### Your task
Rewrite the data below as a numbered list with one line per item, omitting any blank lines.

====

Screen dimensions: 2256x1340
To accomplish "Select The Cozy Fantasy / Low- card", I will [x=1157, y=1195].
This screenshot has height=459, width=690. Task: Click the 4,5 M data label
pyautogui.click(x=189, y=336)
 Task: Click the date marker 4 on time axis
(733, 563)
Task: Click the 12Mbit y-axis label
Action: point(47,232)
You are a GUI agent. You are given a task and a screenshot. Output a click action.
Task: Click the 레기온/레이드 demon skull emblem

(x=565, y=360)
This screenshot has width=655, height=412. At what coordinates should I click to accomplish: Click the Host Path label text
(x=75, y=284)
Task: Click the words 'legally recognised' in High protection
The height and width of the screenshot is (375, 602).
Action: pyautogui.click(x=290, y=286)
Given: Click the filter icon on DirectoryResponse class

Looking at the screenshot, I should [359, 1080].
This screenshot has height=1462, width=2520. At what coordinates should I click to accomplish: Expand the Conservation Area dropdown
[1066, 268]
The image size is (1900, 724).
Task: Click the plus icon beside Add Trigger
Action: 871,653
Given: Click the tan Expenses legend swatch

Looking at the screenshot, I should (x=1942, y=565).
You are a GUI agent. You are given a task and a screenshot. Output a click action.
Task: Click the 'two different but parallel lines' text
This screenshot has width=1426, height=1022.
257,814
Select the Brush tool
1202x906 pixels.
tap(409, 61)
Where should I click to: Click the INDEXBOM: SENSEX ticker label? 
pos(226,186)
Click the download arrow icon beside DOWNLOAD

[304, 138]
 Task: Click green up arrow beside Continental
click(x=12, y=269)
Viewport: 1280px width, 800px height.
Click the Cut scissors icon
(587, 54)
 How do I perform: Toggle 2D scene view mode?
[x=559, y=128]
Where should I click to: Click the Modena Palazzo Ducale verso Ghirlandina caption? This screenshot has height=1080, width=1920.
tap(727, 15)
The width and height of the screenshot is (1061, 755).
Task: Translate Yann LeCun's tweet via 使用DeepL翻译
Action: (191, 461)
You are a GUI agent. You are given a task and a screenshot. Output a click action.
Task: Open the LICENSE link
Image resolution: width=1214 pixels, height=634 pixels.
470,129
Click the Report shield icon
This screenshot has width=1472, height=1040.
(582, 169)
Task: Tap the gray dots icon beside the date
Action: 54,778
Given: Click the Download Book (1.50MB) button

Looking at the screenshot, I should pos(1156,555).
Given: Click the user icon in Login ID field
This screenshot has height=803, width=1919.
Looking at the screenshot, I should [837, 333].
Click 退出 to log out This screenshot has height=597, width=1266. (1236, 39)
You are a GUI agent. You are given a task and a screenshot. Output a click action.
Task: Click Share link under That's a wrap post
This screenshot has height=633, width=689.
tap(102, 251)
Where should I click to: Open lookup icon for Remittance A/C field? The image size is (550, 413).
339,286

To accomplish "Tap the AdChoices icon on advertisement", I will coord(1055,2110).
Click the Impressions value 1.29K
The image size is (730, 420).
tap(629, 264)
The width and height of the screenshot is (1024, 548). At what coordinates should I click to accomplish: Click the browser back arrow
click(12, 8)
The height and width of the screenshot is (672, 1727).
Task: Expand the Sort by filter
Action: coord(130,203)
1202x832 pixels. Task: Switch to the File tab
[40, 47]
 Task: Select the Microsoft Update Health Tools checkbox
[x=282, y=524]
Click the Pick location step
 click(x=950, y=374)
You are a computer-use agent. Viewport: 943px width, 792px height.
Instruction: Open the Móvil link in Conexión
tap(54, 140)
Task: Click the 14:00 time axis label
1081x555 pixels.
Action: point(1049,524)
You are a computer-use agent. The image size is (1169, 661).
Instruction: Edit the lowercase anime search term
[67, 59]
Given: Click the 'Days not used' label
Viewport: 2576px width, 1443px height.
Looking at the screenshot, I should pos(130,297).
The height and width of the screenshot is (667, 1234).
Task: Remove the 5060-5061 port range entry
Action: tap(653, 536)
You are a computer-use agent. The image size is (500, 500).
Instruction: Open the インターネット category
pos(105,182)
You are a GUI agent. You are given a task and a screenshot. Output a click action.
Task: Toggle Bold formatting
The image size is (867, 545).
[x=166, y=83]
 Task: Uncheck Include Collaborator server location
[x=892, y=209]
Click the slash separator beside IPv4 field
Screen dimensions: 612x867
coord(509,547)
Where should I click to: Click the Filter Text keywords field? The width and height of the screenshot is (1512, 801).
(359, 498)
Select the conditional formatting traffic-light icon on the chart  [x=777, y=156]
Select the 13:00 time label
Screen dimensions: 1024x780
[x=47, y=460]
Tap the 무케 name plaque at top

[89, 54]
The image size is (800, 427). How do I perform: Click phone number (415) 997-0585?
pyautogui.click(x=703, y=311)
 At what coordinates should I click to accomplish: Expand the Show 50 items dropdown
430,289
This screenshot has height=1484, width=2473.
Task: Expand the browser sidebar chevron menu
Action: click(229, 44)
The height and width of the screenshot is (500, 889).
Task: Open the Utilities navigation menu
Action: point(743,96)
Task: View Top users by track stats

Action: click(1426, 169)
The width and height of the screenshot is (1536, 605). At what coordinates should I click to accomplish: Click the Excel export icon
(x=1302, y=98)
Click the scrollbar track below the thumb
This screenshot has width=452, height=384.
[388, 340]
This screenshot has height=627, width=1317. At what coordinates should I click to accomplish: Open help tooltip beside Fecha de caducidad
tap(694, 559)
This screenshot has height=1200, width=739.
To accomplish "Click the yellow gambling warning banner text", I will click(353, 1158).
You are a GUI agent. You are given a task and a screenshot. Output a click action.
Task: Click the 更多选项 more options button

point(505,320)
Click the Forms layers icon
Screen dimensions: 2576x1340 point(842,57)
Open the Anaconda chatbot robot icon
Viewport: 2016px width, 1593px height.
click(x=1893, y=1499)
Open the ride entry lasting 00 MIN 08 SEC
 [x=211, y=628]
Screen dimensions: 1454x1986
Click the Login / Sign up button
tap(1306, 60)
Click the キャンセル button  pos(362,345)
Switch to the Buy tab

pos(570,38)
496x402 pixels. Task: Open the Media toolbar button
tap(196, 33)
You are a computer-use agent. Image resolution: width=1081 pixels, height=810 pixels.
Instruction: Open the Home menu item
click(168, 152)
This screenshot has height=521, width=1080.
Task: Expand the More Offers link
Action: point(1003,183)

====

### Correct answer
1. Screen dimensions: 2256x1340
2. To accomplish "Select The Cozy Fantasy / Low- card", I will [x=1157, y=1195].
3. This screenshot has height=459, width=690. Task: Click the 4,5 M data label
4. pyautogui.click(x=189, y=336)
5.  Task: Click the date marker 4 on time axis
6. (733, 563)
7. Task: Click the 12Mbit y-axis label
8. Action: point(47,232)
9. You are a GUI agent. You are given a task and a screenshot. Output a click action.
10. Task: Click the 레기온/레이드 demon skull emblem
11. (x=565, y=360)
12. This screenshot has width=655, height=412. At what coordinates should I click to accomplish: Click the Host Path label text
13. (x=75, y=284)
14. Task: Click the words 'legally recognised' in High protection
15. The height and width of the screenshot is (375, 602).
16. Action: pyautogui.click(x=290, y=286)
17. Given: Click the filter icon on DirectoryResponse class
18. Looking at the screenshot, I should [359, 1080].
19. This screenshot has height=1462, width=2520. At what coordinates should I click to accomplish: Expand the Conservation Area dropdown
20. [1066, 268]
21. The image size is (1900, 724).
22. Task: Click the plus icon beside Add Trigger
23. Action: 871,653
24. Given: Click the tan Expenses legend swatch
25. Looking at the screenshot, I should (x=1942, y=565).
26. You are a GUI agent. You are given a task and a screenshot. Output a click action.
27. Task: Click the 'two different but parallel lines' text
28. This screenshot has width=1426, height=1022.
29. 257,814
30. Select the Brush tool
31. 1202x906 pixels.
32. tap(409, 61)
33. Where should I click to: Click the INDEXBOM: SENSEX ticker label? 
34. pos(226,186)
35. Click the download arrow icon beside DOWNLOAD
36. [304, 138]
37.  Task: Click green up arrow beside Continental
38. click(x=12, y=269)
39. Viewport: 1280px width, 800px height.
40. Click the Cut scissors icon
41. (587, 54)
42.  How do I perform: Toggle 2D scene view mode?
43. [x=559, y=128]
44. Where should I click to: Click the Modena Palazzo Ducale verso Ghirlandina caption? This screenshot has height=1080, width=1920.
45. tap(727, 15)
46. The width and height of the screenshot is (1061, 755).
47. Task: Translate Yann LeCun's tweet via 使用DeepL翻译
48. Action: (191, 461)
49. You are a GUI agent. You are given a task and a screenshot. Output a click action.
50. Task: Open the LICENSE link
51. Image resolution: width=1214 pixels, height=634 pixels.
52. 470,129
53. Click the Report shield icon
54. This screenshot has width=1472, height=1040.
55. (582, 169)
56. Task: Tap the gray dots icon beside the date
57. Action: 54,778
58. Given: Click the Download Book (1.50MB) button
59. Looking at the screenshot, I should pos(1156,555).
60. Given: Click the user icon in Login ID field
61. This screenshot has height=803, width=1919.
62. Looking at the screenshot, I should [837, 333].
63. Click 退出 to log out This screenshot has height=597, width=1266. (1236, 39)
64. You are a GUI agent. You are given a task and a screenshot. Output a click action.
65. Task: Click Share link under That's a wrap post
66. This screenshot has height=633, width=689.
67. tap(102, 251)
68. Where should I click to: Open lookup icon for Remittance A/C field? The image size is (550, 413).
69. 339,286
70. To accomplish "Tap the AdChoices icon on advertisement", I will coord(1055,2110).
71. Click the Impressions value 1.29K
72. The image size is (730, 420).
73. tap(629, 264)
74. The width and height of the screenshot is (1024, 548). At what coordinates should I click to accomplish: Click the browser back arrow
75. click(12, 8)
76. The height and width of the screenshot is (672, 1727).
77. Task: Expand the Sort by filter
78. Action: coord(130,203)
79. 1202x832 pixels. Task: Switch to the File tab
80. [40, 47]
81.  Task: Select the Microsoft Update Health Tools checkbox
82. [x=282, y=524]
83. Click the Pick location step
84.  click(x=950, y=374)
85. You are a computer-use agent. Viewport: 943px width, 792px height.
86. Instruction: Open the Móvil link in Conexión
87. tap(54, 140)
88. Task: Click the 14:00 time axis label
89. 1081x555 pixels.
90. Action: point(1049,524)
91. You are a computer-use agent. The image size is (1169, 661).
92. Instruction: Edit the lowercase anime search term
93. [67, 59]
94. Given: Click the 'Days not used' label
95. Viewport: 2576px width, 1443px height.
96. Looking at the screenshot, I should pos(130,297).
97. The height and width of the screenshot is (667, 1234).
98. Task: Remove the 5060-5061 port range entry
99. Action: tap(653, 536)
100. You are a computer-use agent. The image size is (500, 500).
101. Instruction: Open the インターネット category
102. pos(105,182)
103. You are a GUI agent. You are given a task and a screenshot. Output a click action.
104. Task: Toggle Bold formatting
105. The image size is (867, 545).
106. [x=166, y=83]
107.  Task: Uncheck Include Collaborator server location
108. [x=892, y=209]
109. Click the slash separator beside IPv4 field
110. Screen dimensions: 612x867
111. coord(509,547)
112. Where should I click to: Click the Filter Text keywords field? The width and height of the screenshot is (1512, 801).
113. (359, 498)
114. Select the conditional formatting traffic-light icon on the chart  [x=777, y=156]
115. Select the 13:00 time label
116. Screen dimensions: 1024x780
117. [x=47, y=460]
118. Tap the 무케 name plaque at top
119. [89, 54]
120. The image size is (800, 427). How do I perform: Click phone number (415) 997-0585?
121. pyautogui.click(x=703, y=311)
122.  At what coordinates should I click to accomplish: Expand the Show 50 items dropdown
123. 430,289
124. This screenshot has height=1484, width=2473.
125. Task: Expand the browser sidebar chevron menu
126. Action: click(229, 44)
127. The height and width of the screenshot is (500, 889).
128. Task: Open the Utilities navigation menu
129. Action: point(743,96)
130. Task: View Top users by track stats
131. Action: click(1426, 169)
132. The width and height of the screenshot is (1536, 605). At what coordinates should I click to accomplish: Click the Excel export icon
133. (x=1302, y=98)
134. Click the scrollbar track below the thumb
135. This screenshot has width=452, height=384.
136. [388, 340]
137. This screenshot has height=627, width=1317. At what coordinates should I click to accomplish: Open help tooltip beside Fecha de caducidad
138. tap(694, 559)
139. This screenshot has height=1200, width=739.
140. To accomplish "Click the yellow gambling warning banner text", I will click(353, 1158).
141. You are a GUI agent. You are given a task and a screenshot. Output a click action.
142. Task: Click the 更多选项 more options button
143. point(505,320)
144. Click the Forms layers icon
145. Screen dimensions: 2576x1340 point(842,57)
146. Open the Anaconda chatbot robot icon
147. Viewport: 2016px width, 1593px height.
148. click(x=1893, y=1499)
149. Open the ride entry lasting 00 MIN 08 SEC
150.  [x=211, y=628]
151. Screen dimensions: 1454x1986
152. Click the Login / Sign up button
153. tap(1306, 60)
154. Click the キャンセル button  pos(362,345)
155. Switch to the Buy tab
156. pos(570,38)
157. 496x402 pixels. Task: Open the Media toolbar button
158. tap(196, 33)
159. You are a computer-use agent. Image resolution: width=1081 pixels, height=810 pixels.
160. Instruction: Open the Home menu item
161. click(168, 152)
162. This screenshot has height=521, width=1080.
163. Task: Expand the More Offers link
164. Action: point(1003,183)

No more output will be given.